[Data for analysis]
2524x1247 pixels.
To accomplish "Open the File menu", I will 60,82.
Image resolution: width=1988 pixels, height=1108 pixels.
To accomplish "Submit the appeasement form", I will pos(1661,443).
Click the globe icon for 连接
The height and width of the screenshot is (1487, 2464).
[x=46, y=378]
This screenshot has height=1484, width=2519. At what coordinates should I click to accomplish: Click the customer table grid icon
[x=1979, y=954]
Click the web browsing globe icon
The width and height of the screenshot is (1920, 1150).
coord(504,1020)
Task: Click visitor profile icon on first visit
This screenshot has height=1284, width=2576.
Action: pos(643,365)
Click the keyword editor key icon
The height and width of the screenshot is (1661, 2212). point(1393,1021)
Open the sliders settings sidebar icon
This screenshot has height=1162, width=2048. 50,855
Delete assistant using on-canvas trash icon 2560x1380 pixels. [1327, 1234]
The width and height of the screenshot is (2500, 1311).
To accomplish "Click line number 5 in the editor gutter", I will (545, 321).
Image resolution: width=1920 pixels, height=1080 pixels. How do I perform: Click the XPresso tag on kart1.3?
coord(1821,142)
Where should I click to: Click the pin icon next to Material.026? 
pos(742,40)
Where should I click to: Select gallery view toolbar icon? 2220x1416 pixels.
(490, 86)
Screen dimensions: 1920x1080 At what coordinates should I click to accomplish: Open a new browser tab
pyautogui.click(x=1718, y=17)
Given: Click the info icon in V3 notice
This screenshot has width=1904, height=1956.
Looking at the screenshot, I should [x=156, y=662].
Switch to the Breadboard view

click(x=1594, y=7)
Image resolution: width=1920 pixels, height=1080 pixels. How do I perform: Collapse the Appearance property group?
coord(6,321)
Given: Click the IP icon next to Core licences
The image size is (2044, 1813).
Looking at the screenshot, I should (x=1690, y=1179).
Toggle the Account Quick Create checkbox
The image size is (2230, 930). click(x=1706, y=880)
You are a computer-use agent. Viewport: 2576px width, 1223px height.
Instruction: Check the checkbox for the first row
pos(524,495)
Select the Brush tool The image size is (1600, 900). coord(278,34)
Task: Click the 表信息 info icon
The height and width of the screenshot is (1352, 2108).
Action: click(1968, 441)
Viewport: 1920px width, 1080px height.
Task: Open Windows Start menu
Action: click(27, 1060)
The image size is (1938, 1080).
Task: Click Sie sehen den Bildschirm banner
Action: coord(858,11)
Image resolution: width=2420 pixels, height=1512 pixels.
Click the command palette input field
[/Data for analysis]
For this exercise, return every line from the data that holds the string "info".

▶ Exercise solution:
Given: Click the info icon in V3 notice
Task: Click the 表信息 info icon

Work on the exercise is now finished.